**Task material:**
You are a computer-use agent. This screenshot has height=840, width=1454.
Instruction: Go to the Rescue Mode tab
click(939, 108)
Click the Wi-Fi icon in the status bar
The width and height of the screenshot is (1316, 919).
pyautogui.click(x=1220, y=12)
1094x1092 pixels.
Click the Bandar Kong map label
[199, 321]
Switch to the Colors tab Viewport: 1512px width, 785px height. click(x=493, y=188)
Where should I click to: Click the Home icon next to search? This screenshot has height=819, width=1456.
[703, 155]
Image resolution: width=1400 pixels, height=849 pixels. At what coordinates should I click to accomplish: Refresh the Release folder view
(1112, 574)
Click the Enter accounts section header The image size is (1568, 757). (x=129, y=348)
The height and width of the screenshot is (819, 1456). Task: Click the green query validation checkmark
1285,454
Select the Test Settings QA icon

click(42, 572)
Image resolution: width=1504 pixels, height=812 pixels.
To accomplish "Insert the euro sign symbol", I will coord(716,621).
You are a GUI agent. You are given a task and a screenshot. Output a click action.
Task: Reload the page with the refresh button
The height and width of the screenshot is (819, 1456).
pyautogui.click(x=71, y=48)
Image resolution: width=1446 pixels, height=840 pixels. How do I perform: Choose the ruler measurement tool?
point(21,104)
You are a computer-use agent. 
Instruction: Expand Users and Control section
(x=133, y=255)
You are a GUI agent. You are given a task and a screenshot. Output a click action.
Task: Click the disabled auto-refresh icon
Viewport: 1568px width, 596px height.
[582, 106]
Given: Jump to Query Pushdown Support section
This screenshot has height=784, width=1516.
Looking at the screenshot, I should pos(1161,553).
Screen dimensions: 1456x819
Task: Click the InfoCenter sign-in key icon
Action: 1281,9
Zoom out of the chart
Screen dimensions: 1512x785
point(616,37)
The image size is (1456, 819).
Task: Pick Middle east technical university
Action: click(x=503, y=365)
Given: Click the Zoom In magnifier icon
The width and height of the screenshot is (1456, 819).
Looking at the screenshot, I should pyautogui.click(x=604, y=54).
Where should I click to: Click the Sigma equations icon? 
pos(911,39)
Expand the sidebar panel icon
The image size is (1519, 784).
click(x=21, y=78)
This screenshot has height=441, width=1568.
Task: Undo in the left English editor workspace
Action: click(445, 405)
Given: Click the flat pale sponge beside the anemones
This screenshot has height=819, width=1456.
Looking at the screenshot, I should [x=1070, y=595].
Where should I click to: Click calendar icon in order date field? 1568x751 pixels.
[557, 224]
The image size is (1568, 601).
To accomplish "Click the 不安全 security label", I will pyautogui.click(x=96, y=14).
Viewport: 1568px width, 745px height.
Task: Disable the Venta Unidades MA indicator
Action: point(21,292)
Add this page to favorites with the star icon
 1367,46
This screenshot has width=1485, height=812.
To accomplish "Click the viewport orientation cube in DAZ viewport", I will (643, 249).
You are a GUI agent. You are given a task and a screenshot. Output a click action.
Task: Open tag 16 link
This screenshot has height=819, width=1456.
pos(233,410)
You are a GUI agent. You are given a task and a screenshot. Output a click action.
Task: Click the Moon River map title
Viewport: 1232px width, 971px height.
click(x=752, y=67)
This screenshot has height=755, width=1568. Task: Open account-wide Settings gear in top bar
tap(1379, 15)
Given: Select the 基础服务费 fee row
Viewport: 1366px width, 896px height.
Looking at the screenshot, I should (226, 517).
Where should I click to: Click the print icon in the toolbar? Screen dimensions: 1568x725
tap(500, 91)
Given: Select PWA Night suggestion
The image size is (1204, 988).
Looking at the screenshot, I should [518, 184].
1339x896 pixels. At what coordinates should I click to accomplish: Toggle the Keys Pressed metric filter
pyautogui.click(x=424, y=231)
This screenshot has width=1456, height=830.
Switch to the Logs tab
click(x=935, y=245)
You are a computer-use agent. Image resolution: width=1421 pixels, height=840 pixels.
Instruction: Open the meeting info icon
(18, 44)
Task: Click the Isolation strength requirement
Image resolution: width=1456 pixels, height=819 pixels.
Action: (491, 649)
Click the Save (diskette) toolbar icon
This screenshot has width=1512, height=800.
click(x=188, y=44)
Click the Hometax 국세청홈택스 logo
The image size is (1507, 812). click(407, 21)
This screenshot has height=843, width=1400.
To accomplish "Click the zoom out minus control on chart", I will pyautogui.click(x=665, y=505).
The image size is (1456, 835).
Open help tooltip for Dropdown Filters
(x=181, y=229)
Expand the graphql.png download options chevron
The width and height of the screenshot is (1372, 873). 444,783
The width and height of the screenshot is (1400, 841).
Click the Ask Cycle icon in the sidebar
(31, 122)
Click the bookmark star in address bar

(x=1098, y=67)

**What to work on:**
What you should produce is an exact restatement of all the material.

**Your response:**
You are a computer-use agent. This screenshot has height=840, width=1454.
Instruction: Go to the Rescue Mode tab
click(939, 108)
Click the Wi-Fi icon in the status bar
The width and height of the screenshot is (1316, 919).
pyautogui.click(x=1220, y=12)
1094x1092 pixels.
Click the Bandar Kong map label
[199, 321]
Switch to the Colors tab Viewport: 1512px width, 785px height. click(x=493, y=188)
Where should I click to: Click the Home icon next to search? This screenshot has height=819, width=1456.
[703, 155]
Image resolution: width=1400 pixels, height=849 pixels. At what coordinates should I click to accomplish: Refresh the Release folder view
(1112, 574)
Click the Enter accounts section header The image size is (1568, 757). (x=129, y=348)
The height and width of the screenshot is (819, 1456). Task: Click the green query validation checkmark
1285,454
Select the Test Settings QA icon

click(42, 572)
Image resolution: width=1504 pixels, height=812 pixels.
To accomplish "Insert the euro sign symbol", I will coord(716,621).
You are a GUI agent. You are given a task and a screenshot. Output a click action.
Task: Reload the page with the refresh button
The height and width of the screenshot is (819, 1456).
pyautogui.click(x=71, y=48)
Image resolution: width=1446 pixels, height=840 pixels. How do I perform: Choose the ruler measurement tool?
point(21,104)
You are a computer-use agent. 
Instruction: Expand Users and Control section
(x=133, y=255)
You are a GUI agent. You are given a task and a screenshot. Output a click action.
Task: Click the disabled auto-refresh icon
Viewport: 1568px width, 596px height.
[582, 106]
Given: Jump to Query Pushdown Support section
This screenshot has height=784, width=1516.
Looking at the screenshot, I should pos(1161,553).
Screen dimensions: 1456x819
Task: Click the InfoCenter sign-in key icon
Action: 1281,9
Zoom out of the chart
Screen dimensions: 1512x785
point(616,37)
The image size is (1456, 819).
Task: Pick Middle east technical university
Action: click(x=503, y=365)
Given: Click the Zoom In magnifier icon
The width and height of the screenshot is (1456, 819).
Looking at the screenshot, I should pyautogui.click(x=604, y=54).
Where should I click to: Click the Sigma equations icon? 
pos(911,39)
Expand the sidebar panel icon
The image size is (1519, 784).
click(x=21, y=78)
This screenshot has height=441, width=1568.
Task: Undo in the left English editor workspace
Action: click(445, 405)
Given: Click the flat pale sponge beside the anemones
This screenshot has height=819, width=1456.
Looking at the screenshot, I should [x=1070, y=595].
Where should I click to: Click calendar icon in order date field? 1568x751 pixels.
[557, 224]
The image size is (1568, 601).
To accomplish "Click the 不安全 security label", I will pyautogui.click(x=96, y=14).
Viewport: 1568px width, 745px height.
Task: Disable the Venta Unidades MA indicator
Action: point(21,292)
Add this page to favorites with the star icon
 1367,46
This screenshot has width=1485, height=812.
To accomplish "Click the viewport orientation cube in DAZ viewport", I will (643, 249).
You are a GUI agent. You are given a task and a screenshot. Output a click action.
Task: Open tag 16 link
This screenshot has height=819, width=1456.
pos(233,410)
You are a GUI agent. You are given a task and a screenshot. Output a click action.
Task: Click the Moon River map title
Viewport: 1232px width, 971px height.
click(x=752, y=67)
This screenshot has height=755, width=1568. Task: Open account-wide Settings gear in top bar
tap(1379, 15)
Given: Select the 基础服务费 fee row
Viewport: 1366px width, 896px height.
Looking at the screenshot, I should (226, 517).
Where should I click to: Click the print icon in the toolbar? Screen dimensions: 1568x725
tap(500, 91)
Given: Select PWA Night suggestion
The image size is (1204, 988).
Looking at the screenshot, I should [518, 184].
1339x896 pixels. At what coordinates should I click to accomplish: Toggle the Keys Pressed metric filter
pyautogui.click(x=424, y=231)
This screenshot has width=1456, height=830.
Switch to the Logs tab
click(x=935, y=245)
You are a computer-use agent. Image resolution: width=1421 pixels, height=840 pixels.
Instruction: Open the meeting info icon
(18, 44)
Task: Click the Isolation strength requirement
Image resolution: width=1456 pixels, height=819 pixels.
Action: (491, 649)
Click the Save (diskette) toolbar icon
This screenshot has width=1512, height=800.
click(x=188, y=44)
Click the Hometax 국세청홈택스 logo
The image size is (1507, 812). click(407, 21)
This screenshot has height=843, width=1400.
To accomplish "Click the zoom out minus control on chart", I will pyautogui.click(x=665, y=505).
The image size is (1456, 835).
Open help tooltip for Dropdown Filters
(x=181, y=229)
Expand the graphql.png download options chevron
The width and height of the screenshot is (1372, 873). 444,783
The width and height of the screenshot is (1400, 841).
Click the Ask Cycle icon in the sidebar
(31, 122)
Click the bookmark star in address bar

(x=1098, y=67)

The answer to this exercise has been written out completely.